Amanda Chen, Senali Dansou, Austin Fowler, Zachary Willis  |  STREPTOMYCES PHAGE CLUSTERING BASED ON TAIL LENGTH AND TAPE MEASURE PROTEIN  |  Dr. Steven Caruso  |  Bioinformatics and Computational Biology

Bacteriophages, also called phages, are the most numerous microbial organisms on Earth and are known for infecting bacterial hosts. When discussing phages, biologists usually use the term cluster, which refers to a group of phages that share similar characteristics. Fascinated by the variety and number of clusters that exist, we decided to scrutinize various methods of clustering the phages.

In this project, we focused on the gene for the tape measure protein, which dictates tail length and transitions DNA from the phage to its bacterial host. Our goal was to investigate if clustering phages based on the tape measure protein would give us similar results as clustering based on tail length. We hypothesized that both clustering methods would give us the same results, thus confirming the correlation between tape measure protein and tail length.

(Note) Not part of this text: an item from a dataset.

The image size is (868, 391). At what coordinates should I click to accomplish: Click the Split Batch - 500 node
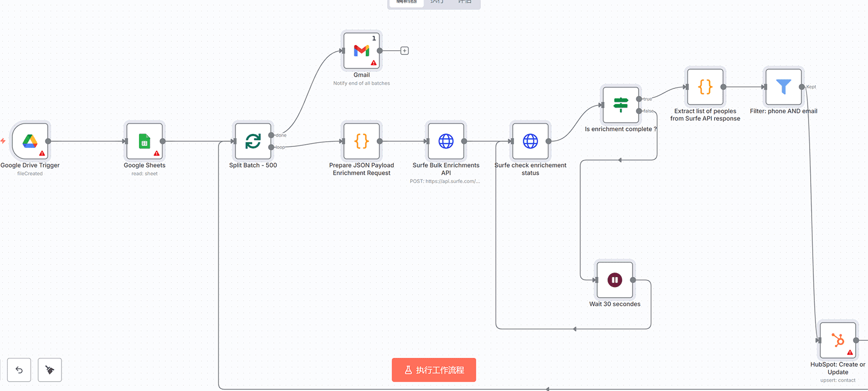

To test our hypothesis, eight known clusters were picked and three phages were selected per cluster. The tail length of each phage was measured using Fiji and the amino acid sequence of each tape measure protein was recorded. Victor was used to make a phylogenetic tree based on the tape measure proteins to visualize how the phages are sorted. Finally, we clustered the tail lengths by sorting them from shortest to longest.

Our results show that the majority of the initial clusters are recovered with both clustering methods, and there is a correlation between the tape measure protein and tail length. Our results were influenced by the lack of adequate photos on PhagesDB for some of the selected phages, which possibly lead to inaccurate measurements.

Although our hypothesis is supported by the data, we believe that increasing the specificity of criteria for selection, such as the determination of the number of photos per phage would allow us to obtain more meaningful results in the future.

 

 

 

Logan Courtright   |  PLOTTING THE STABILITY BOUNDARY OF CNOIDAL WAVES IN MICRORESONATORS  |  Curtis Menyuk  |  Computer Science – Computer Engineering

In recent years, experimental efforts have been focused on creating broadband frequency combs using single solitons, where a laser is coupled into a microresonator to produce a stable waveform with a spectrum containing equally-spaced, frequency lines. Different approaches have been proposed to deterministically create a broadband frequency comb, but none have proved successful so far. The generation of cnoidal waves, which are periodic solutions to the Lugiato-Lefever Equation inside a microresonator, is one potential approach, but studying their use requires exploring a large parameter space. Since cnoidal waves must stay stable as the system parameters vary, it is necessary to identify the region in the parameter space where stable solutions exist.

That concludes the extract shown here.